Gentili cittadini di Anpezo, Col e Fodom!
Per permettere una partecipazione consapevole e ben informata al referendum del 28 ottobre 2007, il Comitato Promotore ha curato la redazione di lettere informative, che riguarderanno via via i settori più importanti toccati da un eventuale passaggio alla regione Trentino-Alto Adige.
La presente lettera ha per argomento l’amministrazione pubblica locale nella provincia di Bolzano, con particolare riguardo all’ordinamento e finanziamento dei comuni, alle autonomie locali, al sistema di rappresentanza dei gruppi linguistici, la proporzionale, nonché al patentino di bi- e di trilinguismo. Questa scheda informativa è stata redatta dal dott. Carlo Willeit, ex-consigliere regionale e provinciale ladino (1993-2003) della provincia di Bolzano.

L’amministrazione pubblica locale nella provincia autonoma di Bolzano


Definizioni
Ancora venti anni fa la figura dell’ente locale pubblico, territoriale e non territoriale, era assai più definita e facilmente individuabile dall’ufficialità, rigidità ed uniformità degli ordinamenti, dalla formale costituzione dell’ente ed amministrazione delle competenze e delle risorse, mentre oggi le forme costitutive e gestionali sono talmente diversificate ed atipiche che risulta spesso difficile differenziare gli enti locali pubblici da quelli privati ed accomunare i primi in determinate categorie. La gamma spazia dai comuni, consorzi, unioni, istituti, dalle associazioni a società con capitale esclusivamente pubblico e concessionarie di servizi pubblici, amministrate da o con la partecipazione di amministratori pubblici.
In questa scheda informativa non posso rivolgere l’attenzione a tutti questi enti, ma desidero soltanto sottolineare la loro presenza ed importanza nel tessuto collettivo odierno.

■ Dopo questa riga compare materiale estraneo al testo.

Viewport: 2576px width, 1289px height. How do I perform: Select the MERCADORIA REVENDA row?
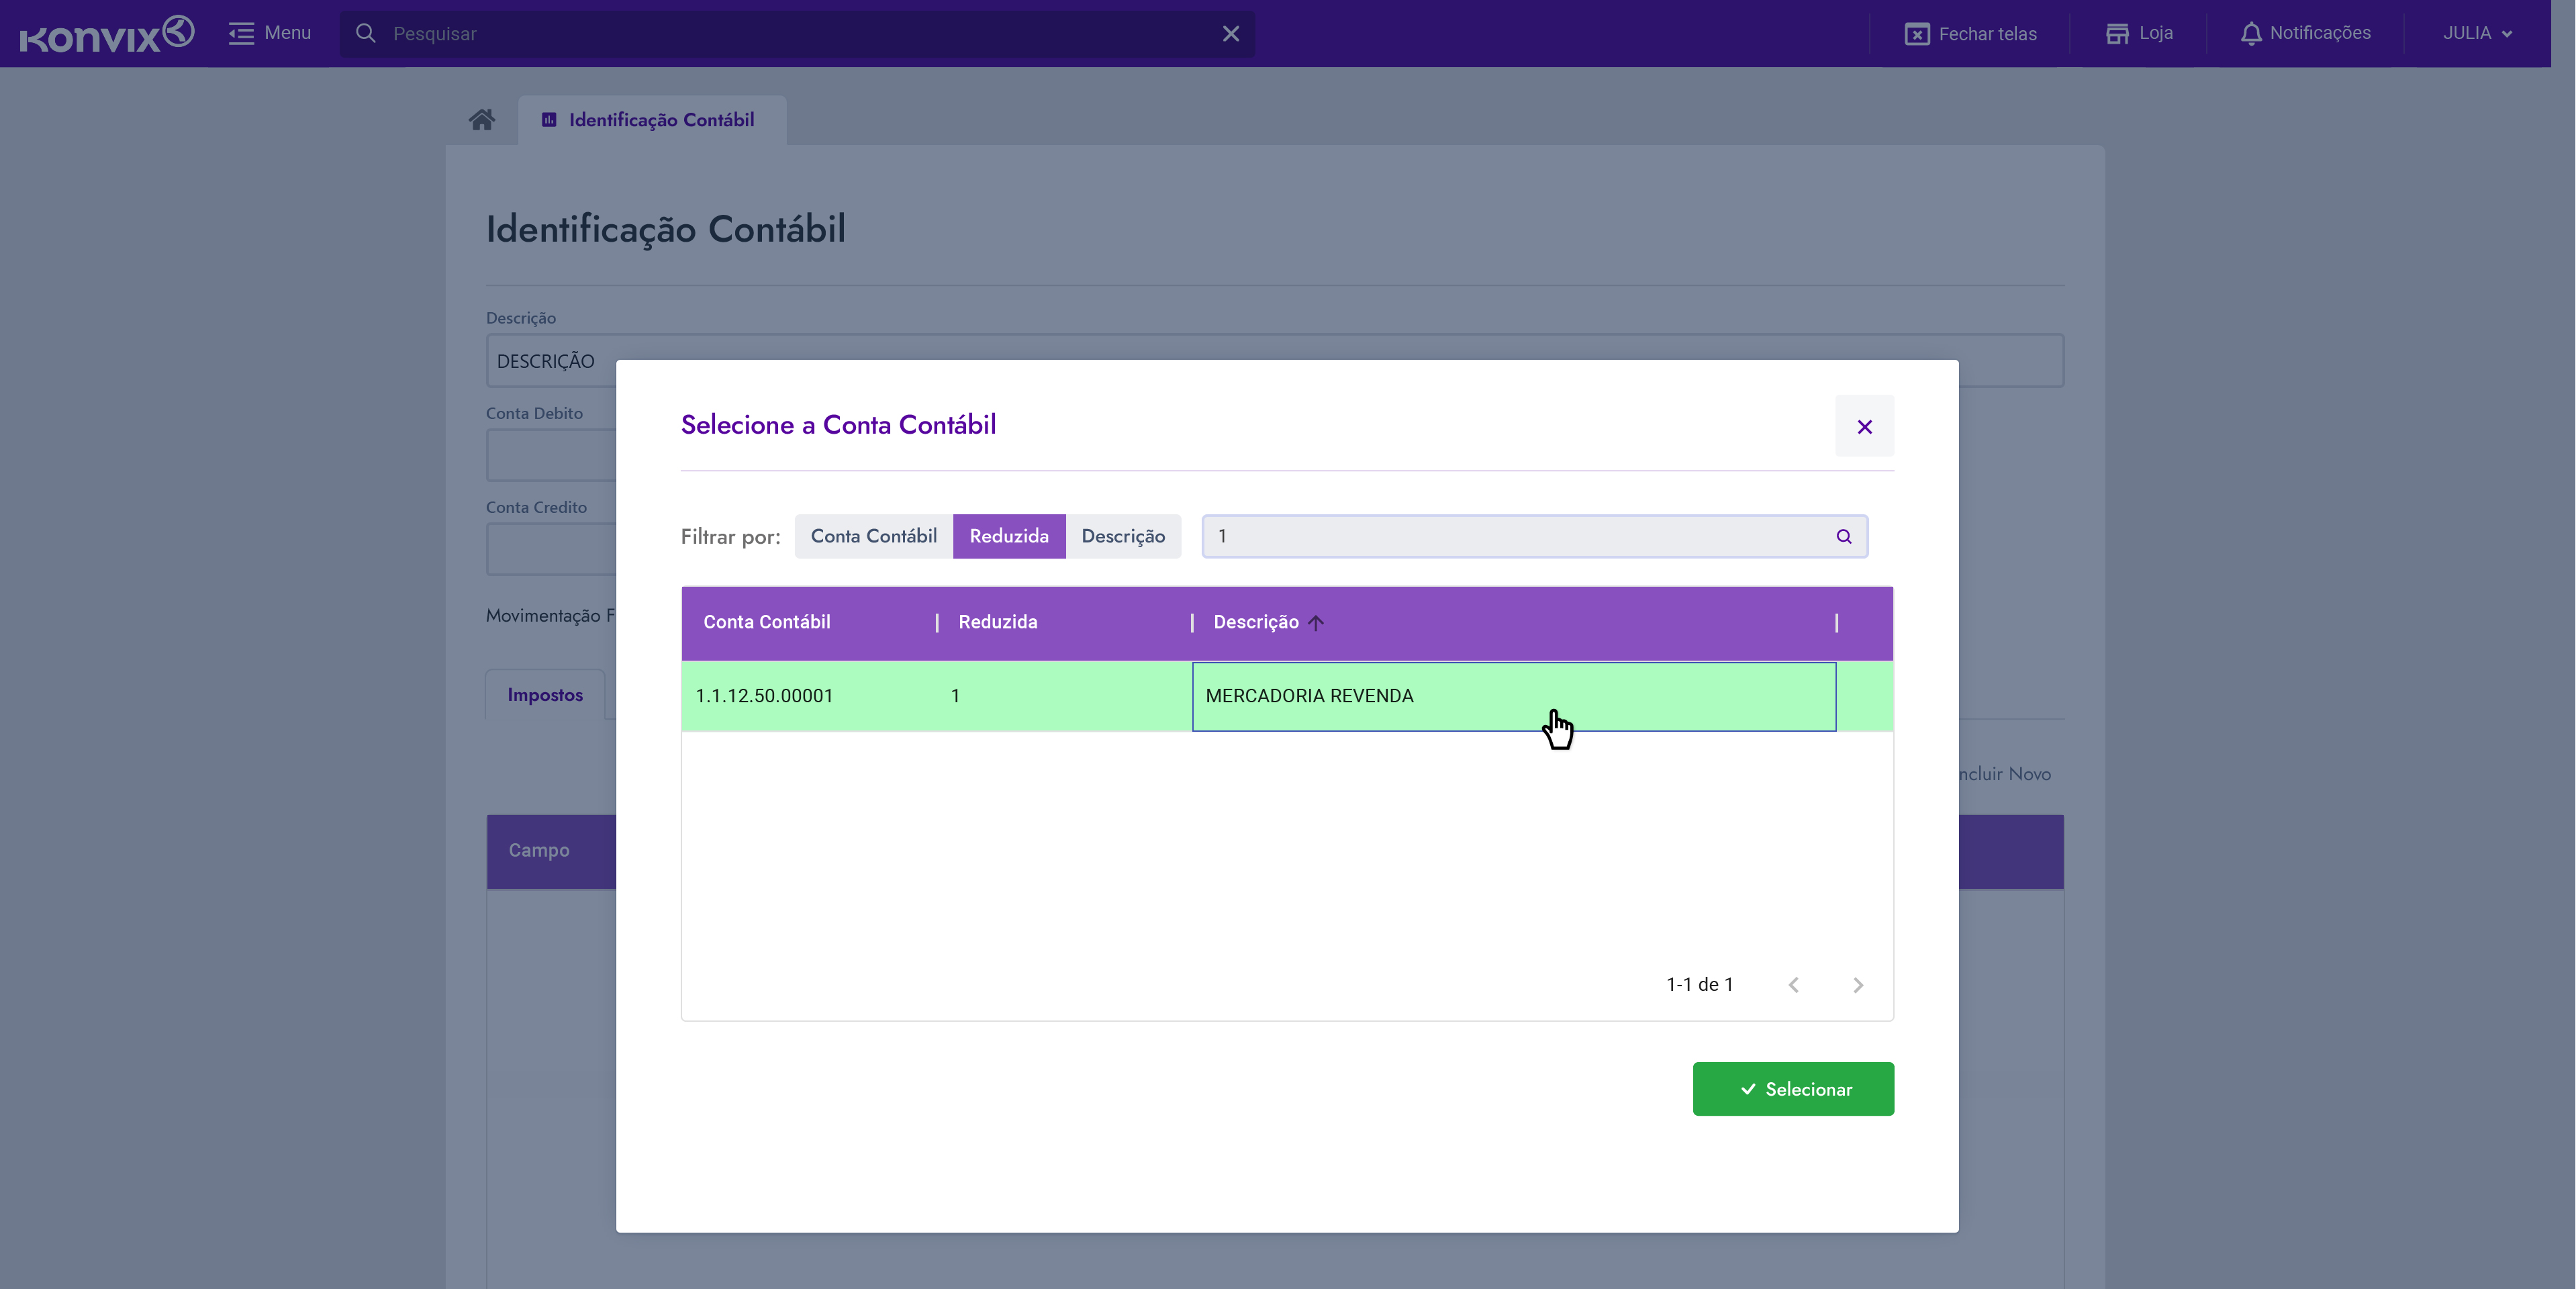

Accanto ai 116 comuni in provincia di Bolzano annoveriamo fra gli enti pubblici locali un buon numero di consorzi fra enti anche diversi e per servizi vari, per lo sviluppo, per l’ambiente, per la fornitura, lo smaltimento e la riconversione delle risorse, per l’energia, per il trasporto, per la telecomunicazione… Annoveriamo inoltre vari istituti culturali, di formazione e di ricerca, annoveriamo l’azienda sanitaria con i suoi 4 comprensori (ex USL), annoveriamo l’istituto per l’edilizia sociale IPES ecc. Questi enti e vari altri, nonché i fornitori anche privati dei principali servizi pubblici sono confrontati con gli ordinamenti e le strutture del sistema autonomo provinciale, in primo luogo con le regole della proporzionale e del plurilinguismo.
 
Autonomia
Per misurare il grado di autonomia degli enti pubblici locali nei confronti della provincia, della regione e dello stato non basta richiamare le varie riforme costituzionali ed istituzionali dell’ultimo ventennio nonché la disciplina statutaria degli stessi enti locali apparentemente esenti da controlli esterni, ma occorre in primo luogo rivolgere l’attenzione all’autonomia regionale e provinciale del Trentino Alto Adige. Questa non è soltanto cresciuta in 60 anni, ma ha trasformato sostanzialmente le due province di Trento e Bolzano in due regioni a statuto speciale. Il processo di trasformazione della regione in due province autonome è iniziato con il secondo statuto d’autonomia dell’anno 1972 e si è compiuto recentemente con il trasferimento della quasi totalità delle competenze legislative ed amministrative dalla regione alle province e con la separazione degli ordinamenti delle due province. La regione è ormai un quadro federale delle due province, governato dalle due province e dotato di compiti e mezzi assai limitati, fra cui l’ordinamento dei comuni, il sostentamento delle minoranze linguistiche e dell’integrazione europea, nonché i giudici di pace. Ogni provincia ha il suo consiglio provinciale eletto secondo la propria legge. Il bilancio regionale non raggiunge il 10 % di quello provinciale. Le competenze provinciali sono assai vaste; esse superano senz’altro quelle delle regioni a statuto ordinario.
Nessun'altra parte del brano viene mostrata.